2014年5月4日のGWに訪れた際は山中には雪が残り、膝まで埋まる深い箇所も。
倒木も多く、足下に気をつけながら山を登っていきます。
しばらく杉林を登っていくと頂上付近に光の入る開けた場所があり、そこに峠の守り神のようなオオヤマザクラの巨木があります。
山中にありながらも、桜は太陽の光を浴びる事ができる場所にありますが、莟は固く、開花はまだ先のようです。

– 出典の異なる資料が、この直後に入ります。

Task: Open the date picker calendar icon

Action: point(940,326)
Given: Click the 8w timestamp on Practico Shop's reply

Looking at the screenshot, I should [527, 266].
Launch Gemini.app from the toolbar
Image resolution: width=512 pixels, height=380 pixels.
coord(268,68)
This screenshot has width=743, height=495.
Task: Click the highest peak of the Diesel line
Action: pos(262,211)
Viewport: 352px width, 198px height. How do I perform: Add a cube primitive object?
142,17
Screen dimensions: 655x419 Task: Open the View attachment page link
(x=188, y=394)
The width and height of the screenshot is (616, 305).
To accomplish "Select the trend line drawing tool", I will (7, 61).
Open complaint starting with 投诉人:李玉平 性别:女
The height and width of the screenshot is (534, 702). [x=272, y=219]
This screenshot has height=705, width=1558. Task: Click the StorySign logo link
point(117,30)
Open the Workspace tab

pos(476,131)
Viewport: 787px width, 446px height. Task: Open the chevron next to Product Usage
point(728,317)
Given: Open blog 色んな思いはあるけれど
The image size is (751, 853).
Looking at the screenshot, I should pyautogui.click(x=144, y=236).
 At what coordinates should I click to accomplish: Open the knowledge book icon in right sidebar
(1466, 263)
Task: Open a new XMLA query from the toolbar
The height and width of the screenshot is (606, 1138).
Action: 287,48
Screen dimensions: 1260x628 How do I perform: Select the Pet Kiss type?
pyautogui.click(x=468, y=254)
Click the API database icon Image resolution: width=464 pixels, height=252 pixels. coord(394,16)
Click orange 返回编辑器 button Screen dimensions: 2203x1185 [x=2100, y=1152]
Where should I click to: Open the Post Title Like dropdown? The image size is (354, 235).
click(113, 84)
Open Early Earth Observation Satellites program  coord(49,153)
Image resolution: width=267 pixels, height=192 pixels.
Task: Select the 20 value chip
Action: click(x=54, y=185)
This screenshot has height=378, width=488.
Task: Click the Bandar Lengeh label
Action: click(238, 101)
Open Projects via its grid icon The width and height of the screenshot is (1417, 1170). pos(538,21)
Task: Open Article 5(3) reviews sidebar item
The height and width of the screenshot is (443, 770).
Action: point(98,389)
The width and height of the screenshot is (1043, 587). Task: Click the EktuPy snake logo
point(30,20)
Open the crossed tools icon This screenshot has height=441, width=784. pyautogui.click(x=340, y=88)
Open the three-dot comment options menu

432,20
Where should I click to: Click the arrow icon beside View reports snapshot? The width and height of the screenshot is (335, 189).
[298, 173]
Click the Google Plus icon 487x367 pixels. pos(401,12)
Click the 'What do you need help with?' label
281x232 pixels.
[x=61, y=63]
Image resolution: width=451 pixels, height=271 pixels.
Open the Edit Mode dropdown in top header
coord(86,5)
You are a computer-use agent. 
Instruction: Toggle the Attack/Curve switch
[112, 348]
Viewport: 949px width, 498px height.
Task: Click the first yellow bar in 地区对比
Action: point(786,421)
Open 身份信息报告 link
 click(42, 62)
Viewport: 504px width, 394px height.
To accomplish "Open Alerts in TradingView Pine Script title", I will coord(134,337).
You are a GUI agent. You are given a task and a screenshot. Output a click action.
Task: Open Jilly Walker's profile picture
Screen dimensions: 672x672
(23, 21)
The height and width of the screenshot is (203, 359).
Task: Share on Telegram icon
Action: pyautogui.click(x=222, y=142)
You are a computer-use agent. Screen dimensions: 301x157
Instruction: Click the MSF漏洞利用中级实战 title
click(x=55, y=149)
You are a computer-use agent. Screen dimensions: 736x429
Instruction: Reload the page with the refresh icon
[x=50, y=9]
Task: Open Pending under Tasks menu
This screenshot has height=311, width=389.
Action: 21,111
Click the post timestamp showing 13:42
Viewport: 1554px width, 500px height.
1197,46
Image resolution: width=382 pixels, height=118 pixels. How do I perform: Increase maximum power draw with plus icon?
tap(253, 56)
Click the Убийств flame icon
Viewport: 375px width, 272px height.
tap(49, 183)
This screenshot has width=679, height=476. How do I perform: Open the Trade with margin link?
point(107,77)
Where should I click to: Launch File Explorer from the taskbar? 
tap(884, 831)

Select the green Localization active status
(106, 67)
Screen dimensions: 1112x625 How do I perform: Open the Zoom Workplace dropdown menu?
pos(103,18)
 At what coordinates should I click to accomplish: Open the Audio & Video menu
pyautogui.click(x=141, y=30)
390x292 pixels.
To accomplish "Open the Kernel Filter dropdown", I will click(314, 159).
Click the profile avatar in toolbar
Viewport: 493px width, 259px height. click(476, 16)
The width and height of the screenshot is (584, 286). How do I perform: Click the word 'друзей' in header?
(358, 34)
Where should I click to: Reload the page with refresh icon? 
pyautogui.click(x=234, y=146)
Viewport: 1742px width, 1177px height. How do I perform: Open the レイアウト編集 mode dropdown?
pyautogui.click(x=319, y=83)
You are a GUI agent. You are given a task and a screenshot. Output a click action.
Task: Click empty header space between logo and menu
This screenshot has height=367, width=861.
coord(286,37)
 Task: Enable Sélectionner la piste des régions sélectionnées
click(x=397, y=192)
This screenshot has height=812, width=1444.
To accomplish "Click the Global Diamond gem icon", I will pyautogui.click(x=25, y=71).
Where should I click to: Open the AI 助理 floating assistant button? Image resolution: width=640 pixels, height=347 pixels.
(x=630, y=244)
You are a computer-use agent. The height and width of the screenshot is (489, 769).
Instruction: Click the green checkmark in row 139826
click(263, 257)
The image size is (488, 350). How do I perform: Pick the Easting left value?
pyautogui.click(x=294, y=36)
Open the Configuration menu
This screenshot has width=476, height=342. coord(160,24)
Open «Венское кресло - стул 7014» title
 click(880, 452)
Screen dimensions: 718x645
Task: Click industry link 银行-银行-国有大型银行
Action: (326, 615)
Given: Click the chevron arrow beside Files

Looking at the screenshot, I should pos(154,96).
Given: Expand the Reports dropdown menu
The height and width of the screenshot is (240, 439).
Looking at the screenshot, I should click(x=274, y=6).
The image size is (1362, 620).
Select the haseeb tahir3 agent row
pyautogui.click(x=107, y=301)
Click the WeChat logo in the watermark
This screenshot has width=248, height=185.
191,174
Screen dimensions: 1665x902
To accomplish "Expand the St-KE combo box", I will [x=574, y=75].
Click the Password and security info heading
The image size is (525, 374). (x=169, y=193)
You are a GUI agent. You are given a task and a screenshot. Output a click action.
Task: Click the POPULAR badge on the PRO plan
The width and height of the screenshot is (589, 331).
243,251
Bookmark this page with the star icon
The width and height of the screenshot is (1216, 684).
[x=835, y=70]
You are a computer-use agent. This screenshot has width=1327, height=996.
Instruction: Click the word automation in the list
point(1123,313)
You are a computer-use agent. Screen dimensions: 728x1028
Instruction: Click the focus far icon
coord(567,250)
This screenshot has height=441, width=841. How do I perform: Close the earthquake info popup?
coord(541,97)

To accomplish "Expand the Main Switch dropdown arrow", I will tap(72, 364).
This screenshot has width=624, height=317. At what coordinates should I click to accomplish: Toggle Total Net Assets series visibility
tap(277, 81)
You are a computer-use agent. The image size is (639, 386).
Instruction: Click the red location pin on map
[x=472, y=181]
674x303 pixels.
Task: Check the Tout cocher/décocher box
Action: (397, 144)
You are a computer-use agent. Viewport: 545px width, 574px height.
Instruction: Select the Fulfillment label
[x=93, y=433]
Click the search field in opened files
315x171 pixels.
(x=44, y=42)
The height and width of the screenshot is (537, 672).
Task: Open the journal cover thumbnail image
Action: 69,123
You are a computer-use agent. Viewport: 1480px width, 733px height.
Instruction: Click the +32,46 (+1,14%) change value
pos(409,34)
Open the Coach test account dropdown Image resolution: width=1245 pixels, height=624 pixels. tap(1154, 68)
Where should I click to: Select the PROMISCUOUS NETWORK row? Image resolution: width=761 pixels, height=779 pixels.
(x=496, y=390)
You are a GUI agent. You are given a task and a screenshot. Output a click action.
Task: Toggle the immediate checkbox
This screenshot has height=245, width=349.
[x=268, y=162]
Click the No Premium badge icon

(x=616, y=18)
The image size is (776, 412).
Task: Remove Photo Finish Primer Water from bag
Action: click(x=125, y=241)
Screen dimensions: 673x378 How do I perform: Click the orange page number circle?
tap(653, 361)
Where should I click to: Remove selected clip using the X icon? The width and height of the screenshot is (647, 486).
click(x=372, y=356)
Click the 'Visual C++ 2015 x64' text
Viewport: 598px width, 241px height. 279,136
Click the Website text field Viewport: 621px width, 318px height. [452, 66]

場所を教えてくださった方が10年前に比べて花も少なくなったと言っていました。
桜の根元には小さな祠があります。
昔は道路脇にあった鳥居と祠からこの桜の方へ続く道があったという事ですが、現在はなくなってしまったと言う事です。
祠についての伝承は分かりませんでした。
主幹は途中で欠損していますが、数本の幹が上に向かって伸びています。
豪雪地帯であるこの地域では雪の重みで枝が折れてしまう事も多いのでしょう。
全国的に開花の早かった2016年の5月4日の写真。
花がまだ残っていました。
情報によるとオオヤマザクラとの事ですが、花が白く開花時期も遅いことからカスミザクラの可能性も。
何者にも干渉される事無く何百年もの間、峠を見守り続けた老木。
幾本もの幹や根が複雑に絡まった太い主幹が、この桜のある環境を物語っているようです。